The AHA wants ONC and CMS to “rethink” EHR documentation requirements and evaluate whether certain requirements should be eliminated rather than modified to make documentation more efficient for providers.
The American Hospital Association wants ONC and CMS to “rethink” EHR documentation requirements and evaluate whether certain requirements should be eliminated rather than modified to make documentation more efficient for providers.
In comments on HHS’s draft Strategy on Reducing Regulatory and Administrative Burden Relating to the Use of Health IT and EHRs, AHA said that ONC should work with EHR vendors to assess the extent to which providers access and use existing required documents for clinic care after record entry to determine which requirements should be eliminated.
Any new documentation requirements should be evaluated for their impact on clinician burden. As an example, new requirements for appropriate use criteria for ordering of advanced diagnostic imaging tests place burdens on both ordering and furnishing professionals and facilities.
“The AHA remains opposed to requirements that furnishing professionals and facilities include documentation on their own claims that the ordering professional consulted AUC tools,” the comments stated.
AHA urged ONC and CMS to explore changes specific to EHR documentation that go beyond high-level changes to evaluation and management (E/M) documentation as well as documentation requirements applicable to provision of care other than e/M visits, such as telehealth.
“We continue to believe that the policy CMS finalized to default to level 2 E/M visit documentation requirements in CY 2021 (when the blended payment rate for levels 2 through 4 visits go into effect) will not have a meaningful impact on providers’ availability to spend time with patients,” AHA related.
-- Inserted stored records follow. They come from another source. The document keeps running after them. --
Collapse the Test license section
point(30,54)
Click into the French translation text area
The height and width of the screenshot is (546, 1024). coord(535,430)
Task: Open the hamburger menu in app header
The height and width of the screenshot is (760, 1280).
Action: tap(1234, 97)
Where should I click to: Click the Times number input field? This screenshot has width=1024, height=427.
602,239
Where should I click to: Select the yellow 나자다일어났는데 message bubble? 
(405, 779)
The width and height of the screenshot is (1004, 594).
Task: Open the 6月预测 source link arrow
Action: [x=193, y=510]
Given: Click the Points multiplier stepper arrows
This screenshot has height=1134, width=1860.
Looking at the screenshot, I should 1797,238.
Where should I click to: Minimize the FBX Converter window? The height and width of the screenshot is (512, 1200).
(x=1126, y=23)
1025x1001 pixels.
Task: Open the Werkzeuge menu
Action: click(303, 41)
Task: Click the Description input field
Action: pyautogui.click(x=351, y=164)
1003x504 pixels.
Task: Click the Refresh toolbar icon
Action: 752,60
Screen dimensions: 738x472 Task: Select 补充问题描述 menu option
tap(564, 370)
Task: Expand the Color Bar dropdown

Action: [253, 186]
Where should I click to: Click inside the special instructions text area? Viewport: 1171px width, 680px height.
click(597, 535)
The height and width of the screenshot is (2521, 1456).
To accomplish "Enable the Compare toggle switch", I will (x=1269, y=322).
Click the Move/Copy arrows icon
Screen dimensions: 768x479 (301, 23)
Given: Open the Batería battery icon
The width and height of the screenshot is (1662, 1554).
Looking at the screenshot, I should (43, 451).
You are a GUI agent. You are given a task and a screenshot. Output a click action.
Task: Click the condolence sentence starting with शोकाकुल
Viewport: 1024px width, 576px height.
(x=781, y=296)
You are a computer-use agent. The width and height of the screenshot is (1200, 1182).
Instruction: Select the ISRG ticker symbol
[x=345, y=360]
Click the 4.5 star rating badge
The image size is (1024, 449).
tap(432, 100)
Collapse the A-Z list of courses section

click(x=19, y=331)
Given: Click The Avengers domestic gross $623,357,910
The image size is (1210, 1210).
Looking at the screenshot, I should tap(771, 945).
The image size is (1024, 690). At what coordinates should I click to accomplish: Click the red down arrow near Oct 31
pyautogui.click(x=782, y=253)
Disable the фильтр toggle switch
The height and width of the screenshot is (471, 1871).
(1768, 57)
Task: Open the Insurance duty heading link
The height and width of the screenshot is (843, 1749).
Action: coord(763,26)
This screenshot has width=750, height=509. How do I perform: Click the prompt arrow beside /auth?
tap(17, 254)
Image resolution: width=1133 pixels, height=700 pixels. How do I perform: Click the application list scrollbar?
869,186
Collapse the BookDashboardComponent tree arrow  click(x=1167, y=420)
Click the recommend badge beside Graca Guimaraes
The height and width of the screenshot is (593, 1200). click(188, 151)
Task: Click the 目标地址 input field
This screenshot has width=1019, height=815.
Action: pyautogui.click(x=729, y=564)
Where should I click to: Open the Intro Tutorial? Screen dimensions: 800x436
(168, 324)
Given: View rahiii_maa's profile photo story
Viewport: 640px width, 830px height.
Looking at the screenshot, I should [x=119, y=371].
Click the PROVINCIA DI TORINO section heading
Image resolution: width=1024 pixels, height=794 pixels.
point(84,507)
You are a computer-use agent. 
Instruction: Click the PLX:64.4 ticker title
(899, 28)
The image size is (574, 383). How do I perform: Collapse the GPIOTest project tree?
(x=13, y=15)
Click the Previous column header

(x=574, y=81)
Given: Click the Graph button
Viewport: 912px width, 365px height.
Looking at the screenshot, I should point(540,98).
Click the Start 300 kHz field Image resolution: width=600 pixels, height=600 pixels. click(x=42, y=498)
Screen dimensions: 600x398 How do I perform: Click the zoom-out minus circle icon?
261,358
“Specifically, providers still will need to document detailed information about resource use and intensity of services to meet other Medicare requirements, the requirements of other payers, and various legal requirements, as well as to succeed in certain value-based care programs. Therefore, they are unlikely to relax documentation practices across their patient populations,” the association stressed.
AHA pushed for the inclusion of representatives from the clinical community, hospitals, and health systems to any task force that ONC might set up to get stakeholder input on updating documentation requirements.
The hospital association supported ONC’s effort to reduce the administrative burden of prior authorization (PA) and its recognition that the process lacks standardization and suffers from limited automation because of a lack of adopted healthcare standards for claims attachments.
“Our member organizations see firsthand the burdens that come from these manual and labor-intensive processes, as well as the unnecessary, and sometimes unwise, delays and changes in patient care that can result,” AHA wrote.
It noted that there are healthcare standards for claims attachments and PA, but industry use of these standards is low, only 12 percent in the case of the PA standard. The group supported ONC’s recommendation to use standardized template, data elements, and standards-based electronic transactions to boost process automation. At the same time, it said that the recommendations could have negative effects from advancing new standards without fully considering the adoption path for the existing standards.
“ONC must build on existing work by first thoroughly reviewing the current standards and including these in ongoing discussions so that the agency does not compromise the work done to develop the HIPAA-mandated transactions for prior authorization and claims attachment or the stakeholders who use them,” AHA stressed.
AHA criticized CMS for differences in clinical reporting requirements across the Medicare and Medicaid promoting interoperability programs and urged HHS to take measures to align the Medicaid and Medicare rules.
“The lack of alignment is particularly acute in 2019, when Medicaid programs will use more rigid, historical meaningful use criteria, while Medicare has shifted to the more flexible PIP [promoting interoperability program] approach. All providers, and particularly multi-state systems, experience significant burden tracking and complying with varying requirements for reporting across hospitals, clinicians and states,” AHA related.
AHA supported ONC’s focus on improving the usability of EHRs but opposed the recommendation that providers spend more money on training.
EHR systems developed based on user-centered design principles should be intuitive and enable rapid onboarding and easy adjustment to changes in the software, AHA observed.
“We congratulate ONC and its partner agencies on their work to reduce the burden of health IT for providers and stand ready to work with the agency moving forward,” it concluded.